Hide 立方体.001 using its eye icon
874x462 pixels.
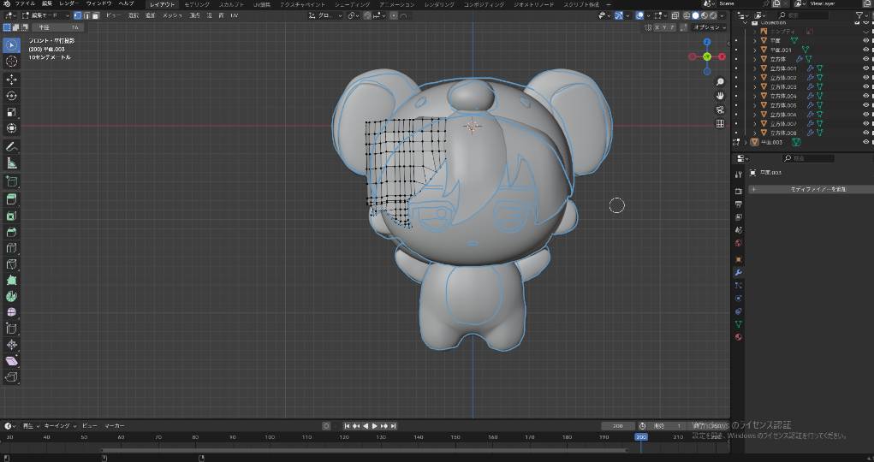click(x=865, y=68)
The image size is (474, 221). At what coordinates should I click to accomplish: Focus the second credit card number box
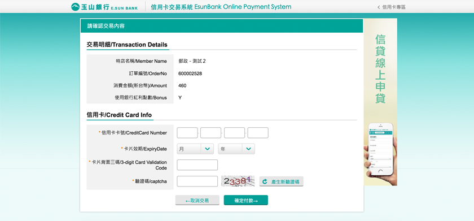pyautogui.click(x=210, y=133)
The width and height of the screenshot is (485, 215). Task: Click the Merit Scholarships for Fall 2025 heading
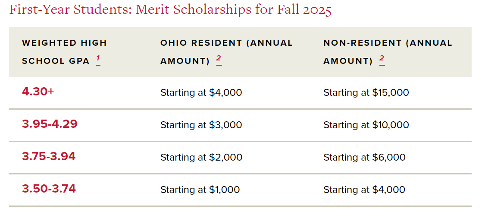pyautogui.click(x=170, y=10)
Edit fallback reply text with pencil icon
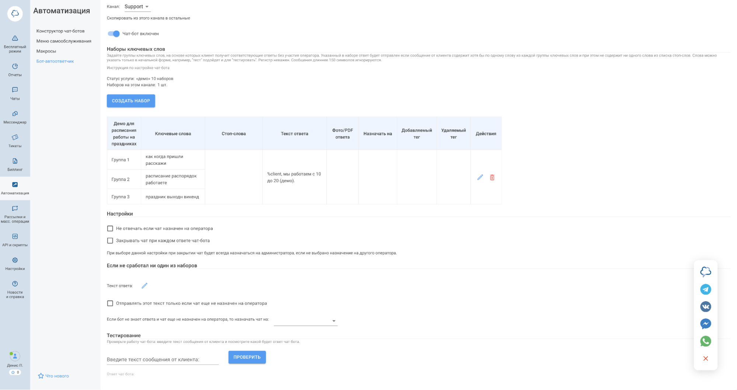Image resolution: width=737 pixels, height=390 pixels. (x=145, y=286)
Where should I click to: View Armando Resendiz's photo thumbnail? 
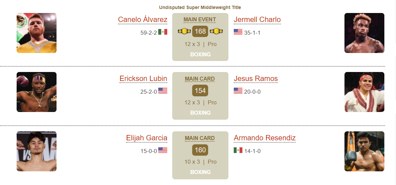364,151
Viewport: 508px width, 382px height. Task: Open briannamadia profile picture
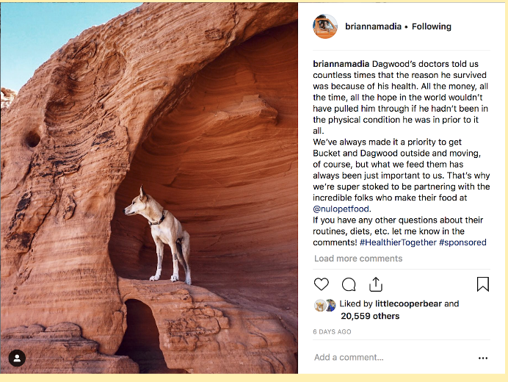pos(325,26)
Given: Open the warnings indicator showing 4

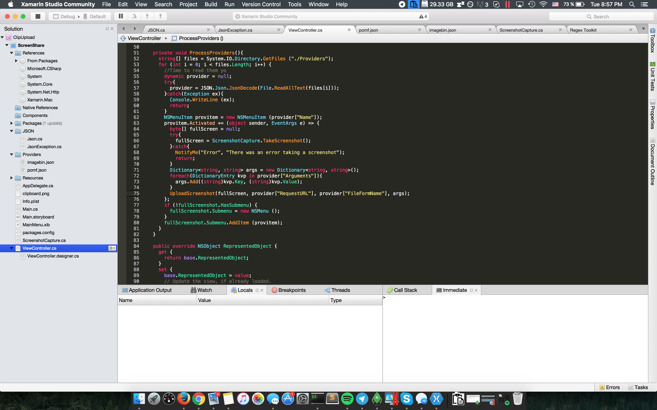Looking at the screenshot, I should (423, 17).
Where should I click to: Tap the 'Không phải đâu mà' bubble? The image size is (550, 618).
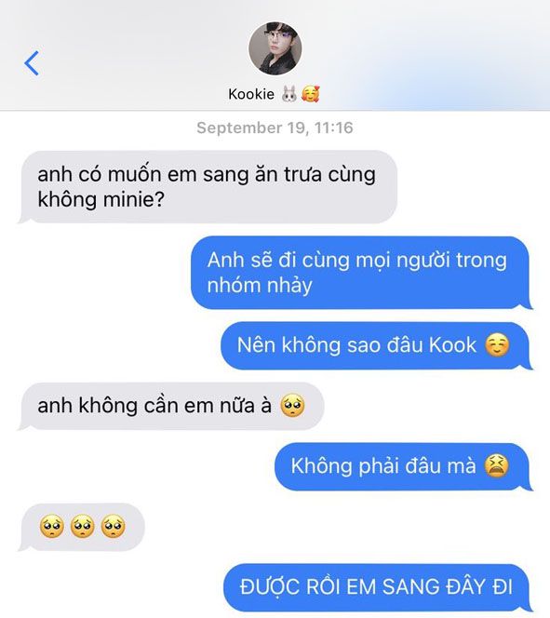tap(404, 466)
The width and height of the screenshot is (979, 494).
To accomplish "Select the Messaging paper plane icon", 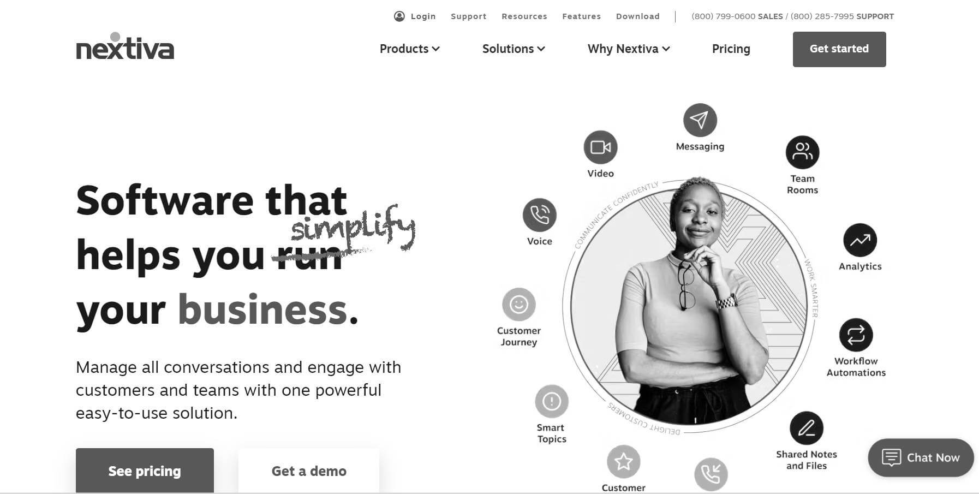I will coord(700,120).
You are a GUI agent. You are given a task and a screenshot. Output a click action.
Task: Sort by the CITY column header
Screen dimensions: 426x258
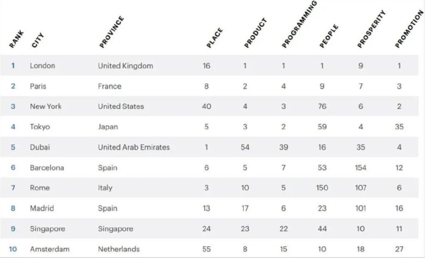[x=37, y=40]
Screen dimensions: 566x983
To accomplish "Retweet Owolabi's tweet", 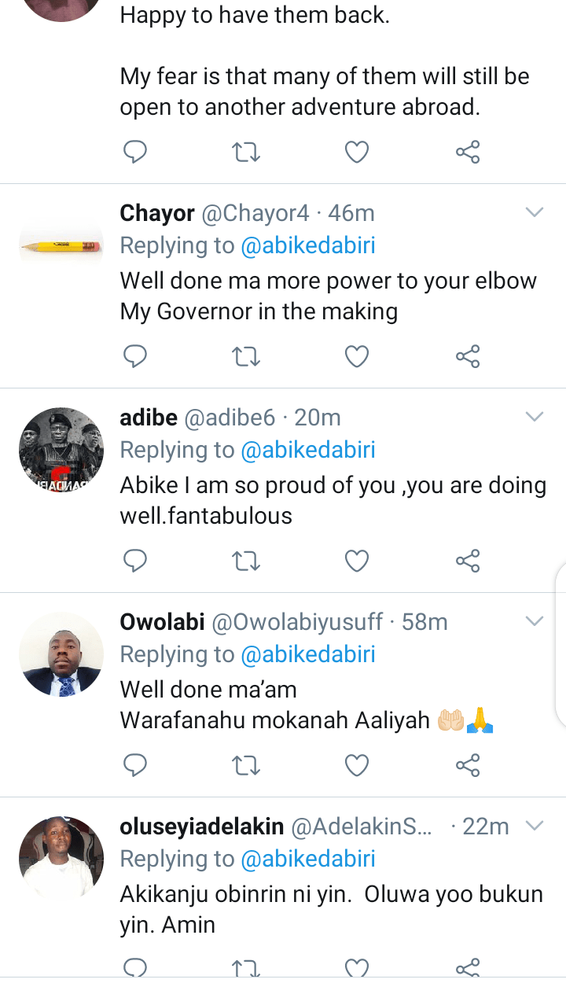I will coord(247,764).
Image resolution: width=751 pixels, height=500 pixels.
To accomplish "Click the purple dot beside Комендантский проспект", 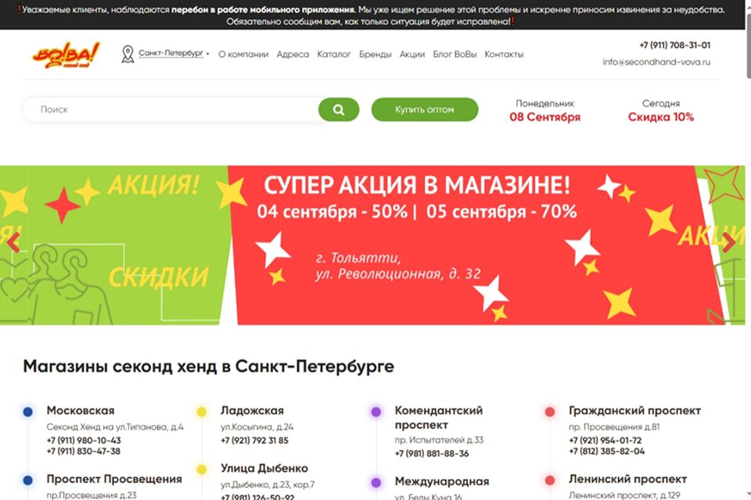I will click(376, 412).
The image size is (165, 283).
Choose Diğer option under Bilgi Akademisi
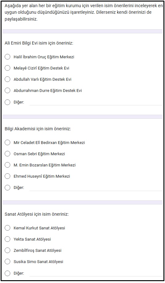[7, 188]
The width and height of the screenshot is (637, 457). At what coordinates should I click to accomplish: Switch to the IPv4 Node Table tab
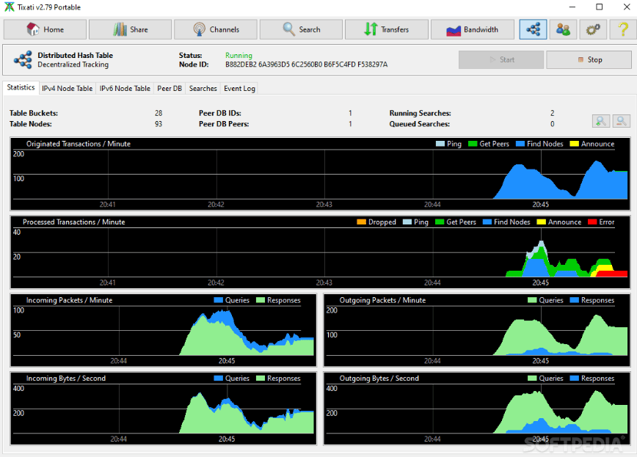(x=68, y=89)
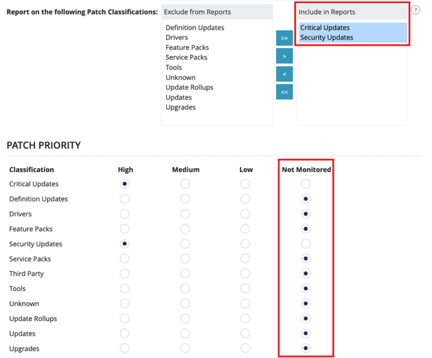Select Security Updates in the Include list
The width and height of the screenshot is (432, 358).
click(x=327, y=38)
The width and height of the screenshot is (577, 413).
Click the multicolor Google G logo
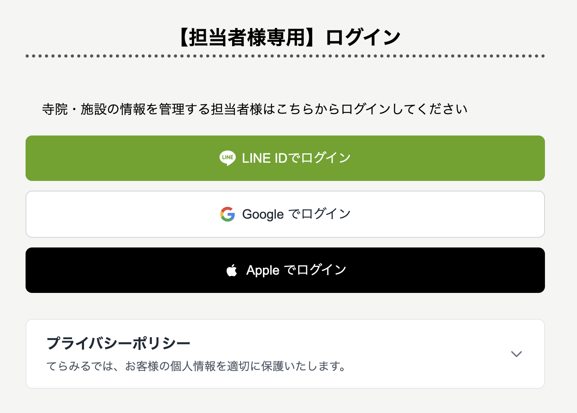[x=228, y=214]
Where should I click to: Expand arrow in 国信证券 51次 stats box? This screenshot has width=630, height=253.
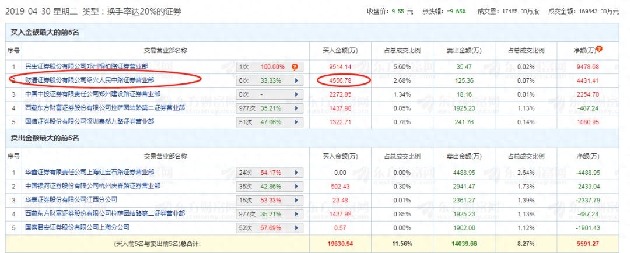pyautogui.click(x=296, y=121)
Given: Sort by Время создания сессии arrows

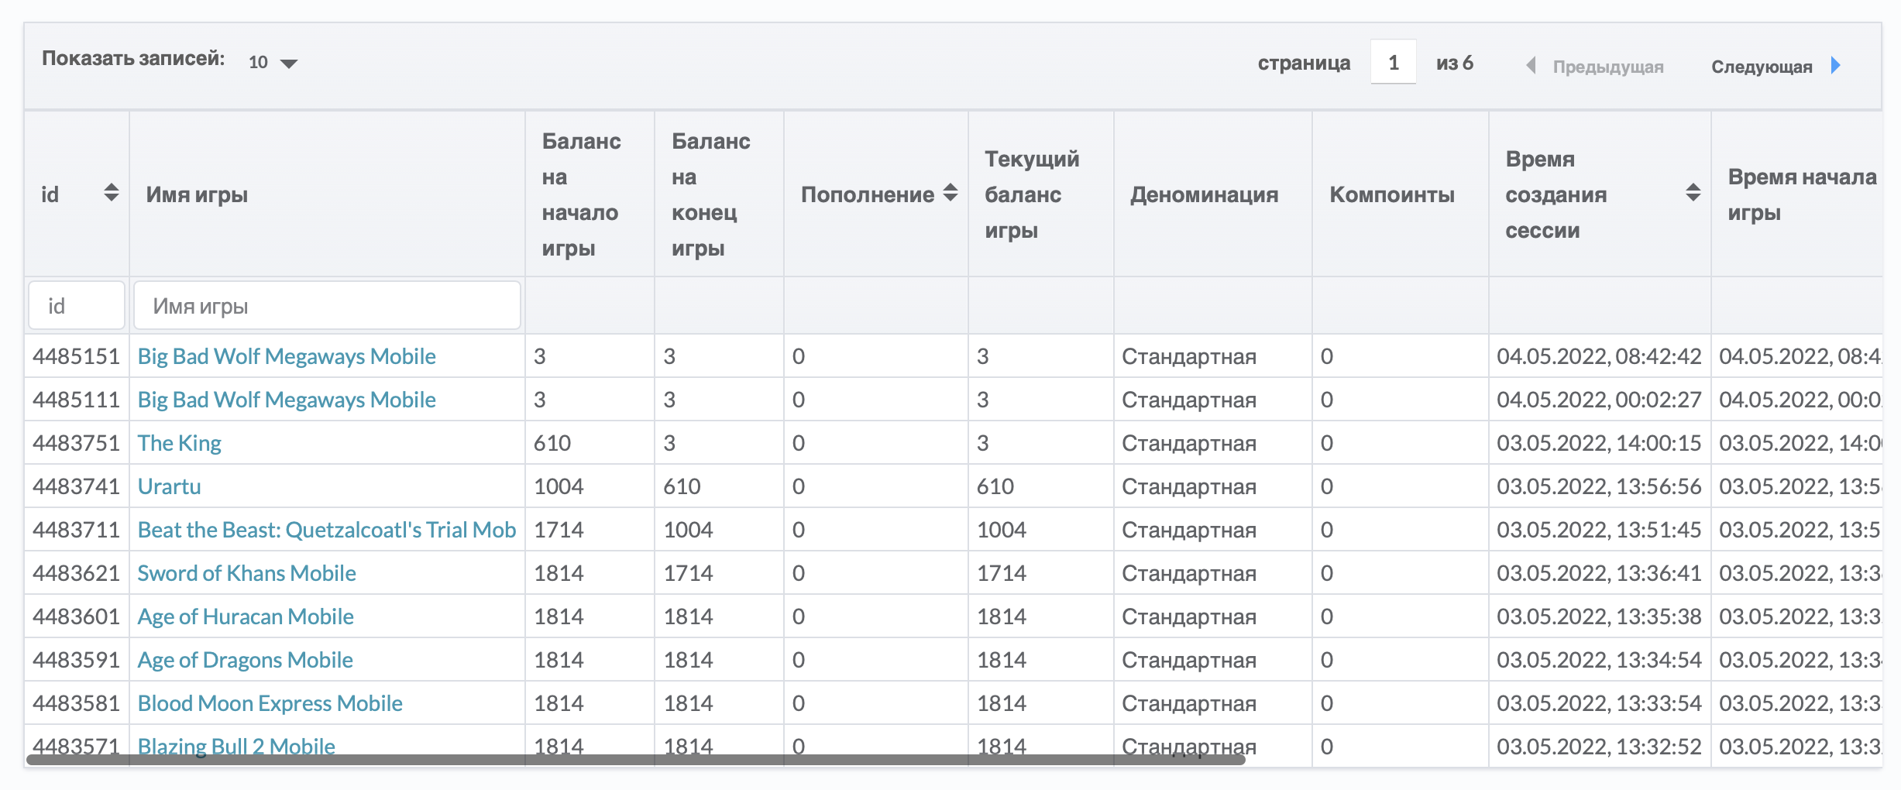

Task description.
Where the line containing "Choose Diğer option under Bilgi Akademisi" appears in the records above, begin copying and continue exactly through the last line, with nothing else; omit every picture.

Answer to the exercise.
Choose Diğer option under Bilgi Akademisi
[7, 188]
The width and height of the screenshot is (637, 457). At what coordinates should I click to accomplish: Switch to the IPv4 Node Table tab
(x=68, y=89)
Select Security Updates in the Include list
The width and height of the screenshot is (432, 358).
click(x=327, y=38)
The width and height of the screenshot is (577, 413).
Click the multicolor Google G logo
[x=228, y=214]
Where should I click to: Expand arrow in 国信证券 51次 stats box? This screenshot has width=630, height=253.
pyautogui.click(x=296, y=121)
Given: Sort by Время создания сессии arrows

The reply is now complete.